_STUDY MATERIAL_:

Segment Open

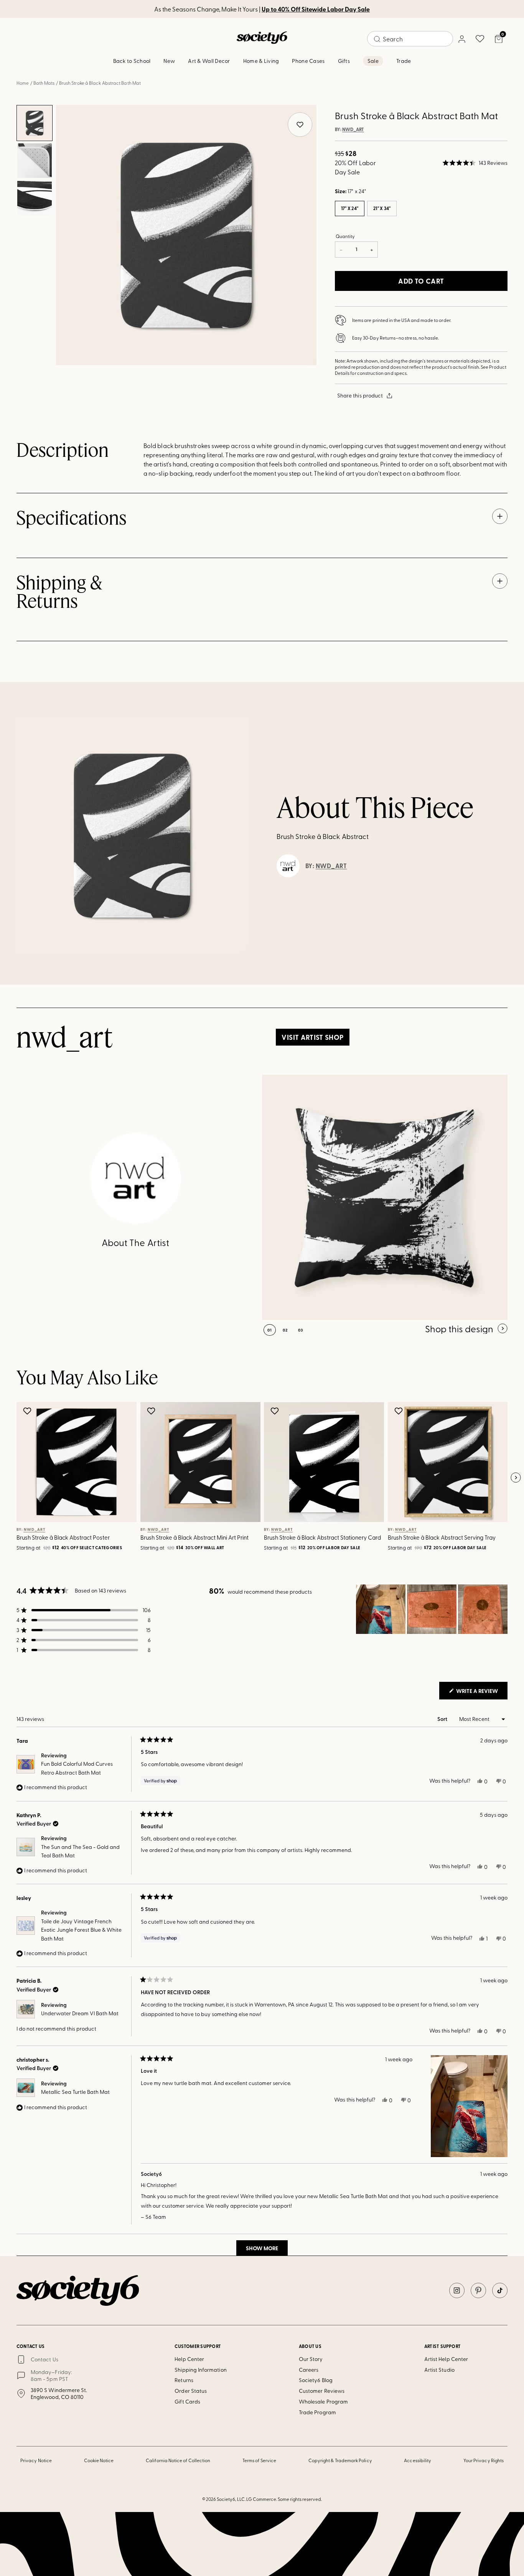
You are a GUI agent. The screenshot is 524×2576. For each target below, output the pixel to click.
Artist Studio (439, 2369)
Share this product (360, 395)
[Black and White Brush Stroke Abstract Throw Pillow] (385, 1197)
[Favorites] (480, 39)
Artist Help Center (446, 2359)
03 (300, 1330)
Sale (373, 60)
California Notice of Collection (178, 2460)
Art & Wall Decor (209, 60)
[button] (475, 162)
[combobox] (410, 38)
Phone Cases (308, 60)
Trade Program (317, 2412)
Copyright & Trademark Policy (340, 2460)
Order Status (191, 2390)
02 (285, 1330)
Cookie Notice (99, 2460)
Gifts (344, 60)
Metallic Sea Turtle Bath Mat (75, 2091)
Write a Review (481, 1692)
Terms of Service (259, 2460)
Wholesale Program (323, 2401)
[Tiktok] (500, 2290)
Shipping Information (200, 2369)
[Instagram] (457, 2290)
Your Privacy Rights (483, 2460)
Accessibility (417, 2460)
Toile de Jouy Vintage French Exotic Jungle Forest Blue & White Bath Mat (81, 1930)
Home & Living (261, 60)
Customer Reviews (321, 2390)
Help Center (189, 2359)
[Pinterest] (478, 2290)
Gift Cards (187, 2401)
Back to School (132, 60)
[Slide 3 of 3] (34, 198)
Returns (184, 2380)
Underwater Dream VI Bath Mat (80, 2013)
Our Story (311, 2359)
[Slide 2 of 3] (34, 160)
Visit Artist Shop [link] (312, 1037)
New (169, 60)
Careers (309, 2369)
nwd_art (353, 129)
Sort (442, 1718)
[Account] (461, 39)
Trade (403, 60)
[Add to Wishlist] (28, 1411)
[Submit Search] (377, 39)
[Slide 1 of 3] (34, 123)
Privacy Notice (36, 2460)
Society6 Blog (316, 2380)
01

Segment Closed
Segment Open

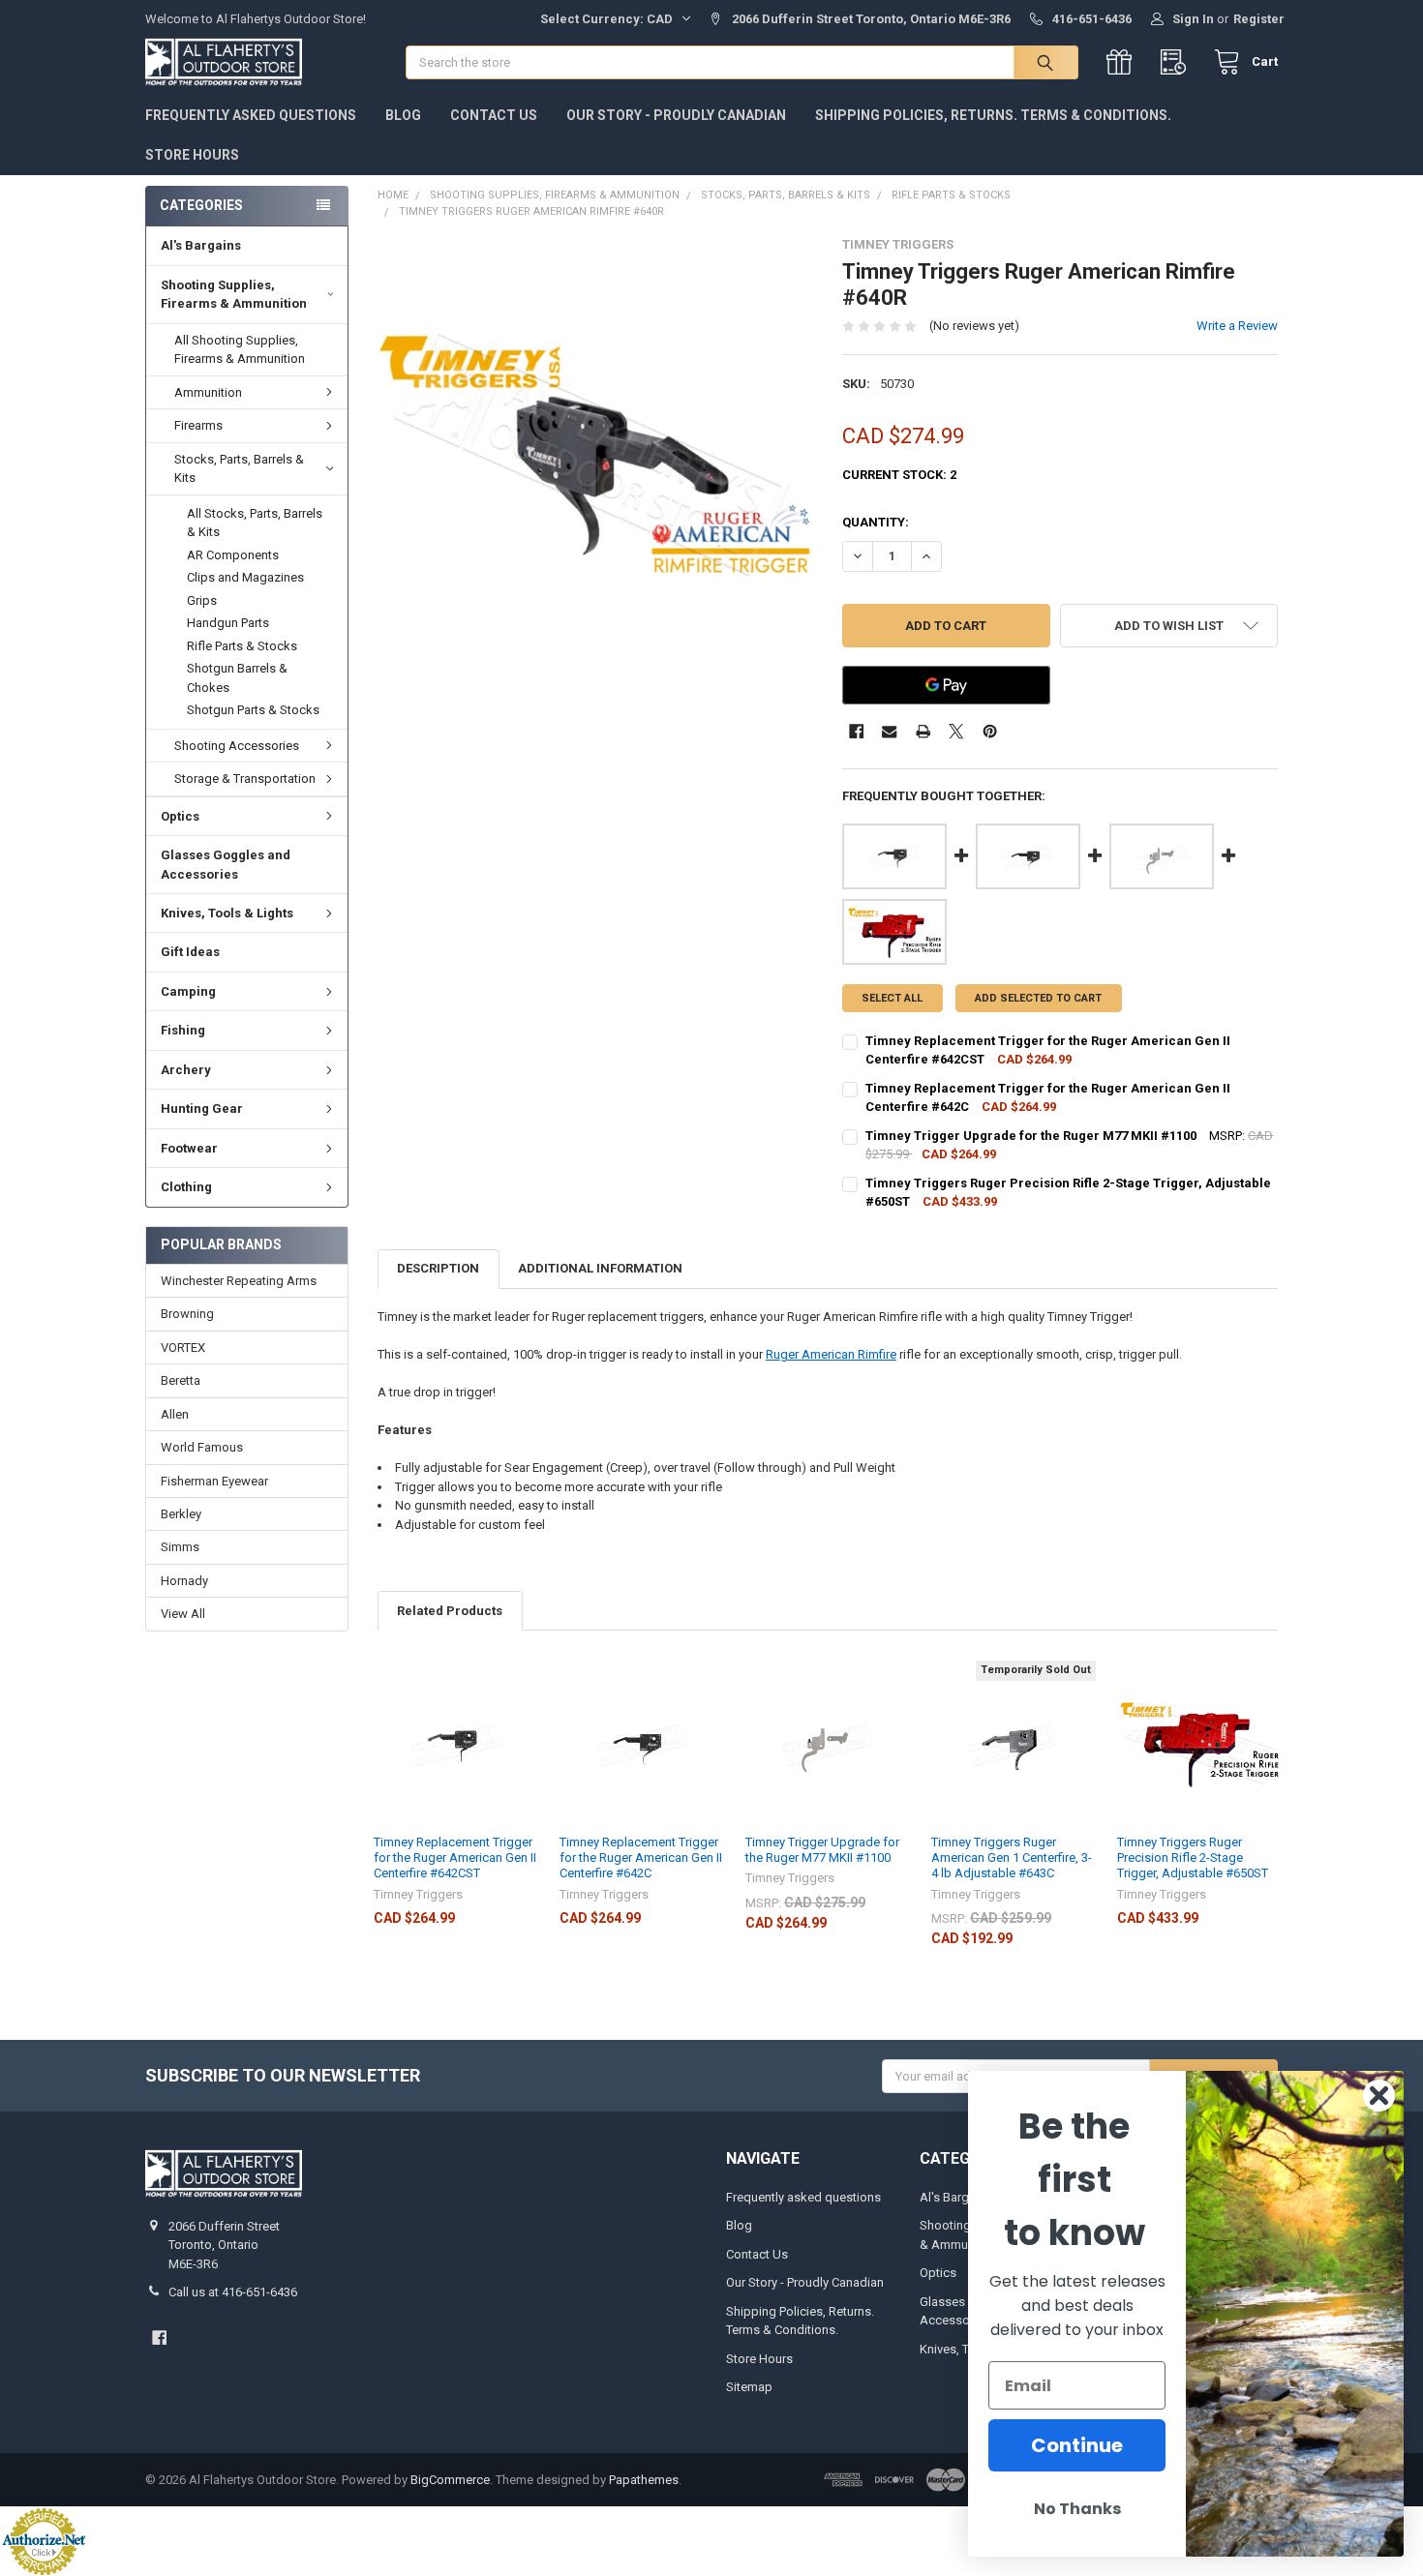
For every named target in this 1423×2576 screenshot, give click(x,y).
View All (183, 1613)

Segment Closed

_WORK ORDER_:
From the material above, set down exactly the lines starting at the one with "You are a GUI" and ending at the one with "Our Story (311, 2359)", end lines included.

_ANSWER SPACE_:
You are a GUI agent. The screenshot is 524×2576. For each target below, output the pixel to click.
Artist Studio (439, 2369)
Share this product (360, 395)
[Black and White Brush Stroke Abstract Throw Pillow] (385, 1197)
[Favorites] (480, 39)
Artist Help Center (446, 2359)
03 (300, 1330)
Sale (373, 60)
California Notice of Collection (178, 2460)
Art & Wall Decor (209, 60)
[button] (475, 162)
[combobox] (410, 38)
Phone Cases (308, 60)
Trade Program (317, 2412)
Copyright & Trademark Policy (340, 2460)
Order Status (191, 2390)
02 (285, 1330)
Cookie Notice (99, 2460)
Gifts (344, 60)
Metallic Sea Turtle Bath Mat (75, 2091)
Write a Review (481, 1692)
Terms of Service (259, 2460)
Wholesale Program (323, 2401)
[Tiktok] (500, 2290)
Shipping Information (200, 2369)
[Instagram] (457, 2290)
Your Privacy Rights (483, 2460)
Accessibility (417, 2460)
Toile de Jouy Vintage French Exotic Jungle Forest Blue & White Bath Mat (81, 1930)
Home & Living (261, 60)
Customer Reviews (321, 2390)
Help Center (189, 2359)
[Pinterest] (478, 2290)
Gift Cards (187, 2401)
Back to School (132, 60)
[Slide 3 of 3] (34, 198)
Returns (184, 2380)
Underwater Dream VI Bath Mat (80, 2013)
Our Story (311, 2359)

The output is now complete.